Robust 6D Object Pose Estimation with Stochastic Congruent Sets
This work improves pose estimation for robotics and computer vision applications, though it is incremental as it builds on existing segmentation and registration techniques.
The paper tackles the problem of 6D object pose estimation by addressing noisy segmentation from CNNs, proposing a stochastic optimization method that uses segmentation confidence to sample pointsets and match them to 3D models, resulting in robust performance on an APC dataset and outperforming recent methods on the YCB dataset.

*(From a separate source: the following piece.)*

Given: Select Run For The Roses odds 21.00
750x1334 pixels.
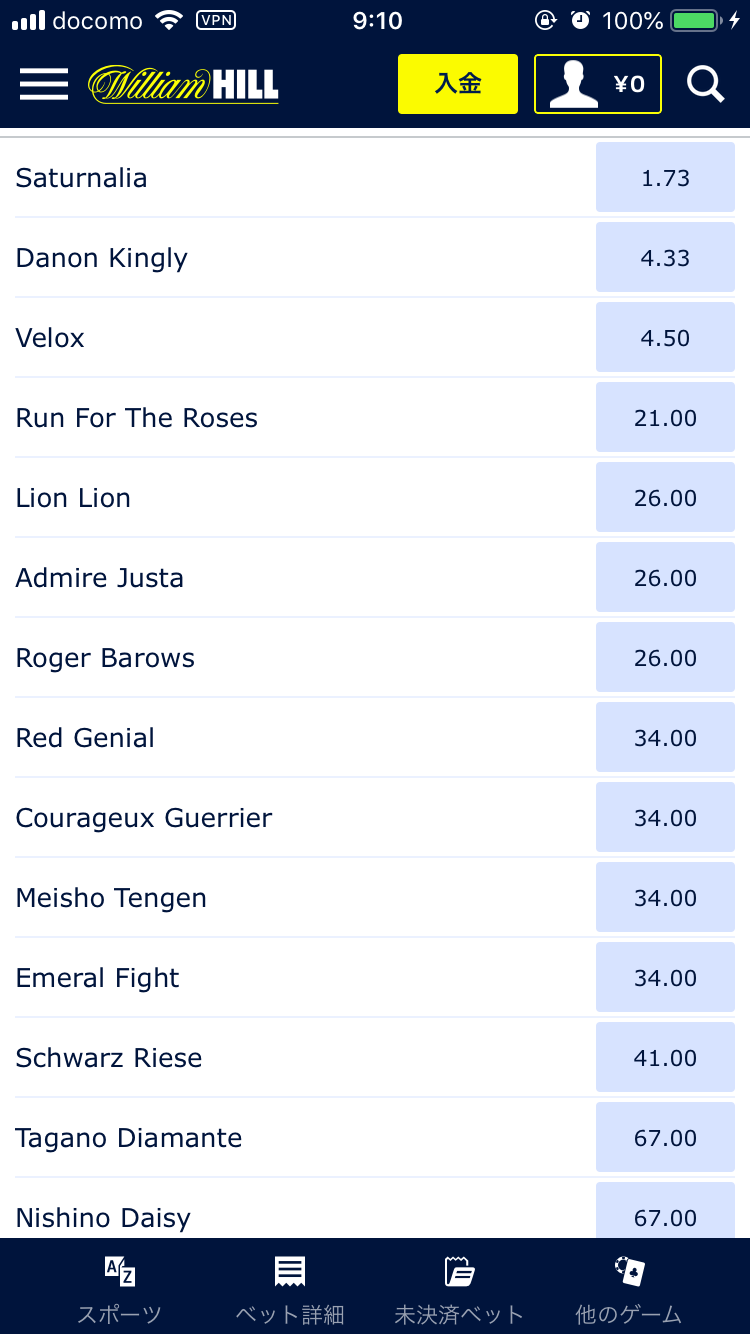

Object pose estimation is frequently achieved by first segmenting an RGB image and then, given depth data, registering the corresponding point cloud segment against the object's 3D model. Despite the progress due to CNNs, semantic segmentation output can be noisy, especially when the CNN is only trained on synthetic data. This causes registration methods to fail in estimating a good object pose. This work proposes a novel stochastic optimization process that treats the segmentation output of CNNs as a confidence probability. The algorithm, called Stochastic Congruent Sets (StoCS), samples pointsets on the point cloud according to the soft segmentation distribution and so as to agree with the object's known geometry. The pointsets are then matched to congruent sets on the 3D object model to generate pose estimates. StoCS is shown to be robust on an APC dataset, despite the fact the CNN is trained only on synthetic data. In the YCB dataset, StoCS outperforms a recent network for 6D pose estimation and alternative pointset matching techniques.